Data on finding targets you can see:
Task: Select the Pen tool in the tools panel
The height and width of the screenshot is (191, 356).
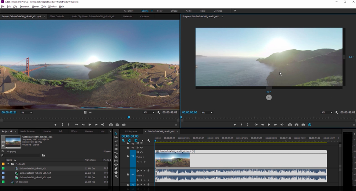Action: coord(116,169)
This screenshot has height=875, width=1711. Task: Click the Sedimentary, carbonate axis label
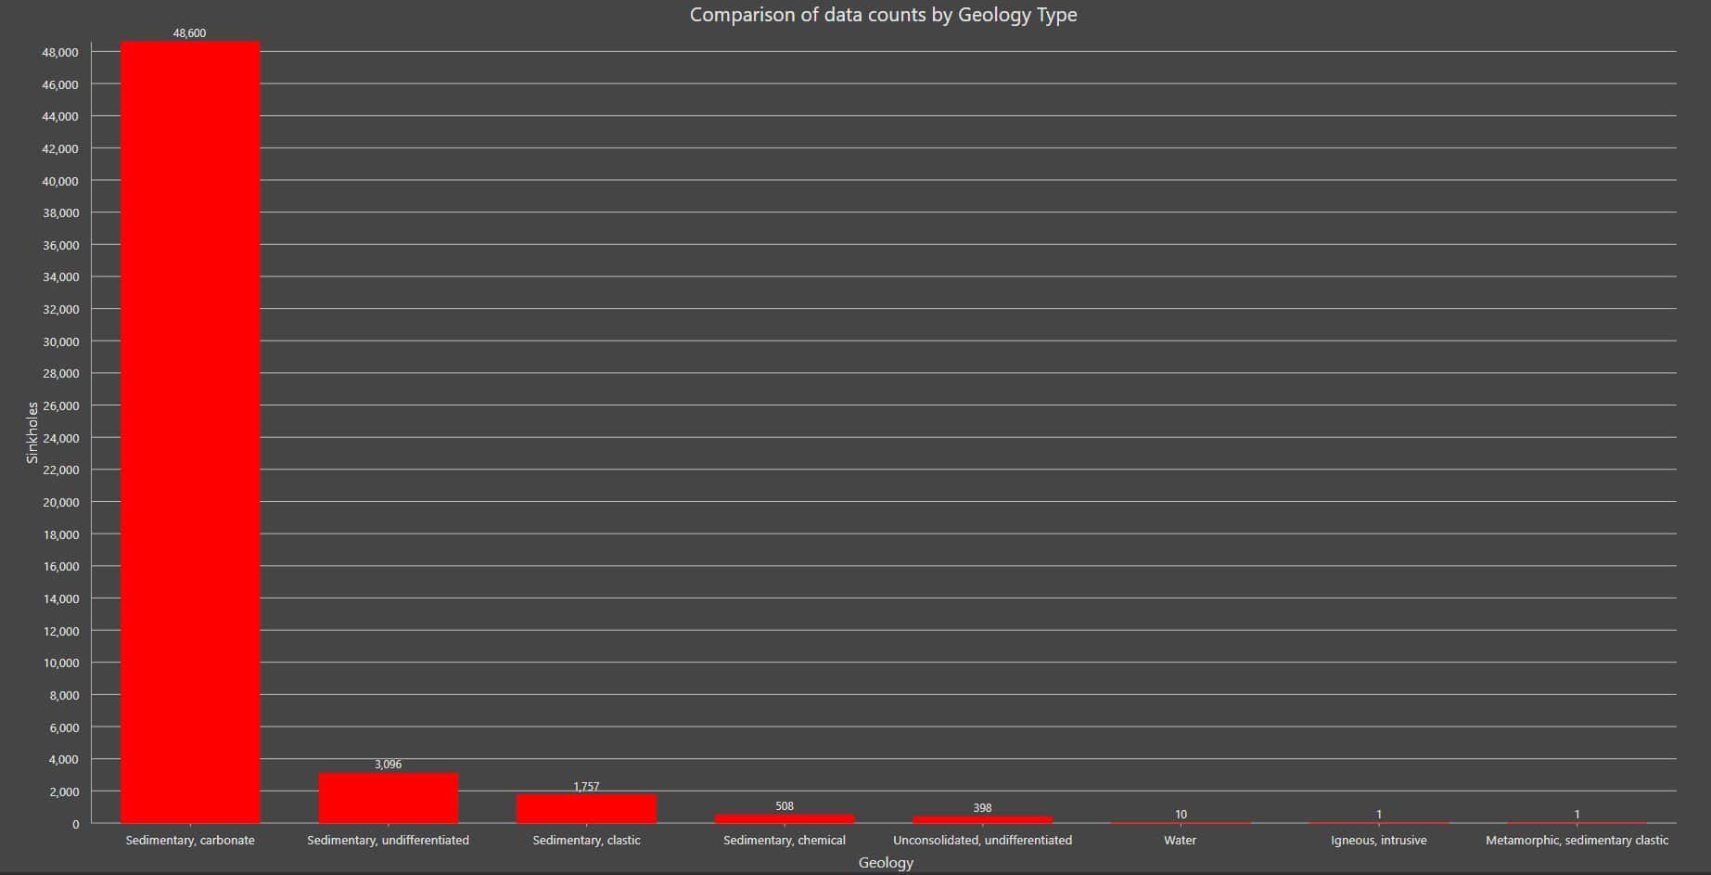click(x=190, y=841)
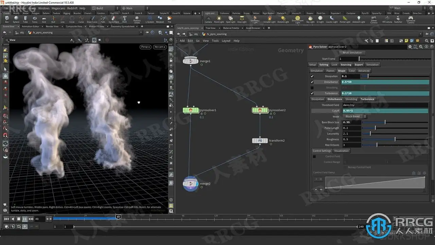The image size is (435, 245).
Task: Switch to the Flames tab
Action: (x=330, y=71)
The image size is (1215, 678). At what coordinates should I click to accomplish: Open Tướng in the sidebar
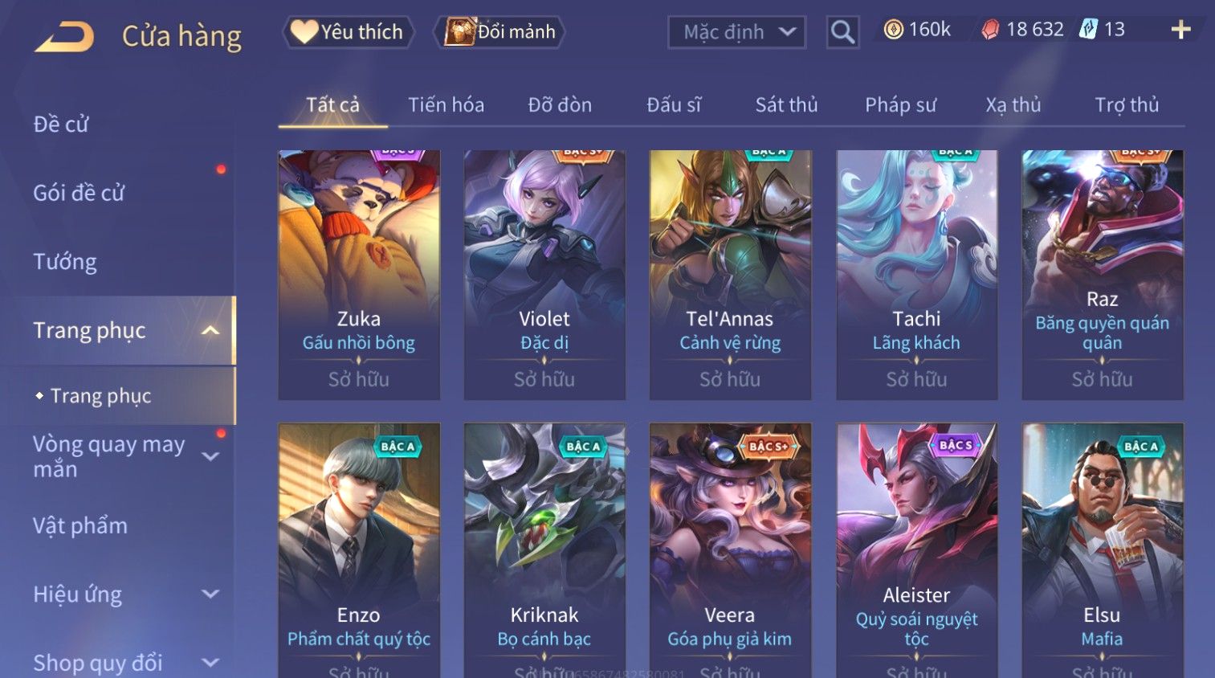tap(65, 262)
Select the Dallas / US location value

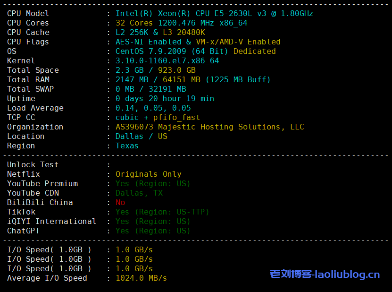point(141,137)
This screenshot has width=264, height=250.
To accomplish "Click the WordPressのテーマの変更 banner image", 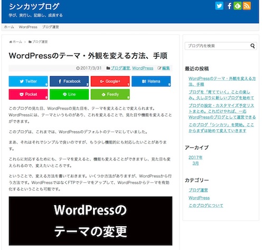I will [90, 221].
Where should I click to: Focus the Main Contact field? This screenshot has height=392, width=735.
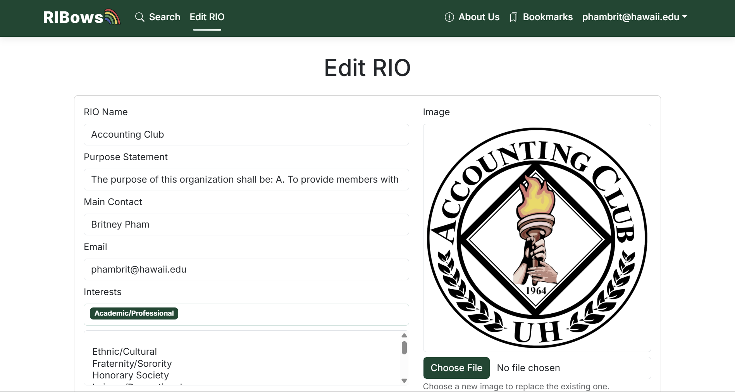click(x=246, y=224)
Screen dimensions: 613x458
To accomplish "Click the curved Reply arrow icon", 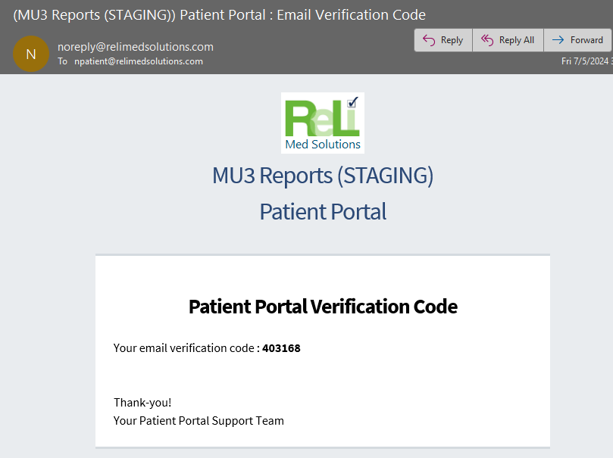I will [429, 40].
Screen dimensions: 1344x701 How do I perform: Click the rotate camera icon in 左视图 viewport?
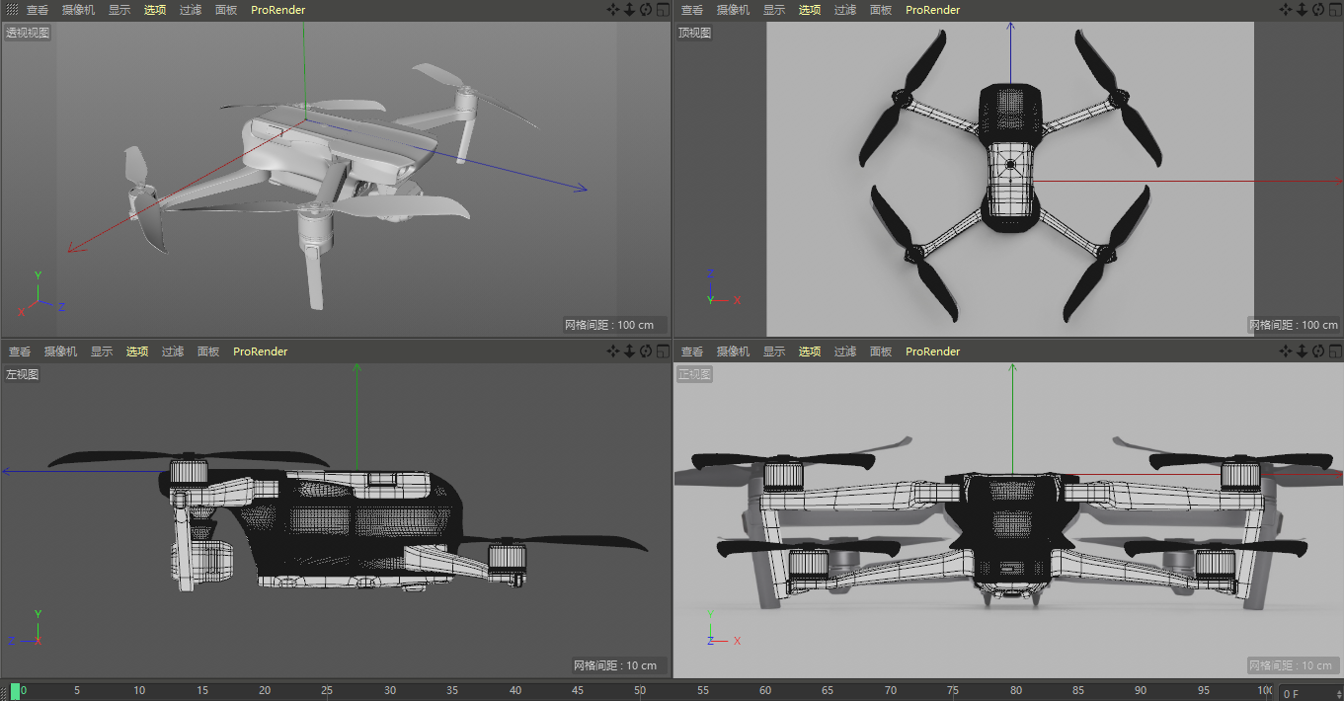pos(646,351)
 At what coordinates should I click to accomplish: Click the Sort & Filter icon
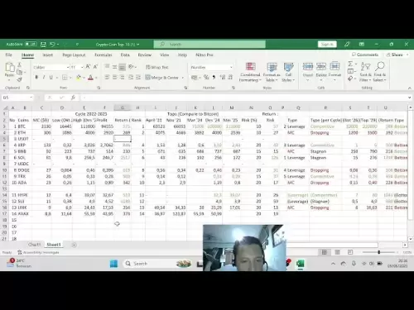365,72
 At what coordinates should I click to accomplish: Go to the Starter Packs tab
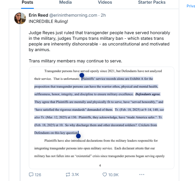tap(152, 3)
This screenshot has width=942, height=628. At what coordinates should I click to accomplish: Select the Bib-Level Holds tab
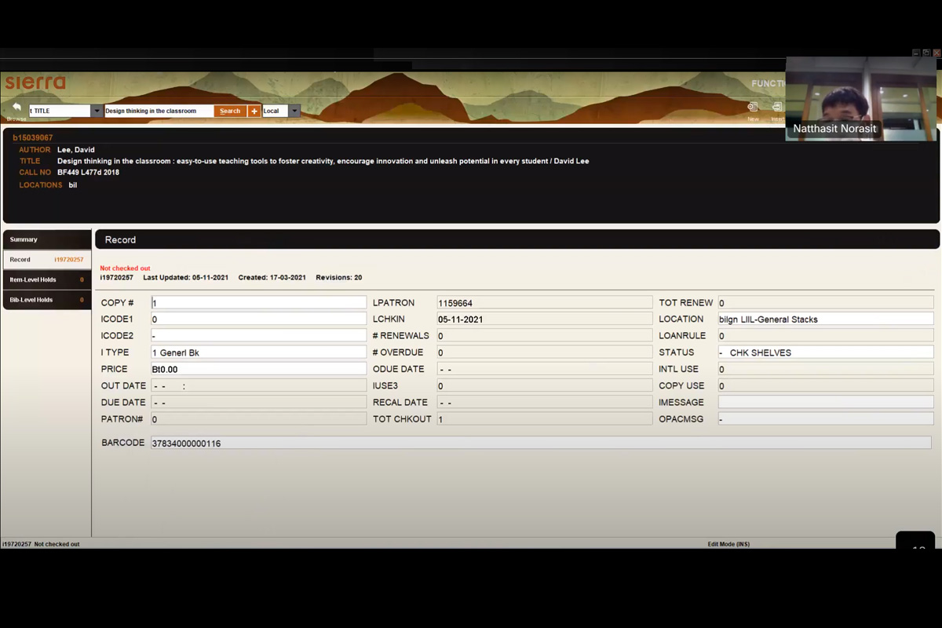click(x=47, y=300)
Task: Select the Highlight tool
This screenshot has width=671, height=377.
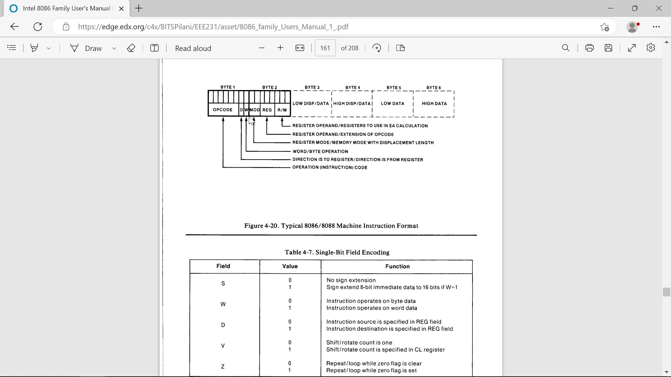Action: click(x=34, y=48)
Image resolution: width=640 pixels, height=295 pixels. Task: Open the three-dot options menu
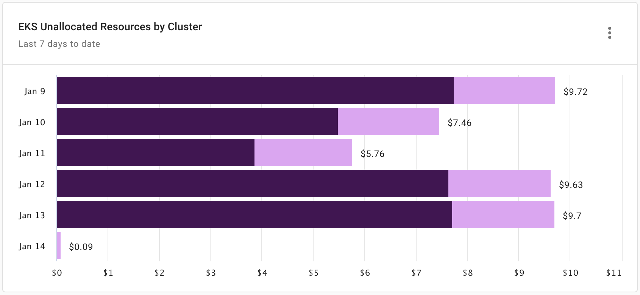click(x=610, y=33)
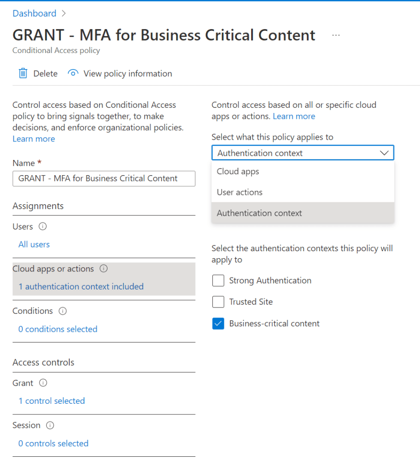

*EXERCISE*
Write out again, word for word, the lines starting at the one that contains "Image resolution: width=640" and ending at the last line, both included. Leave out the pictures.

*SOLUTION FOR THIS TASK*
Image resolution: width=640 pixels, height=295 pixels. Task: Open the three-dot options menu
click(x=610, y=33)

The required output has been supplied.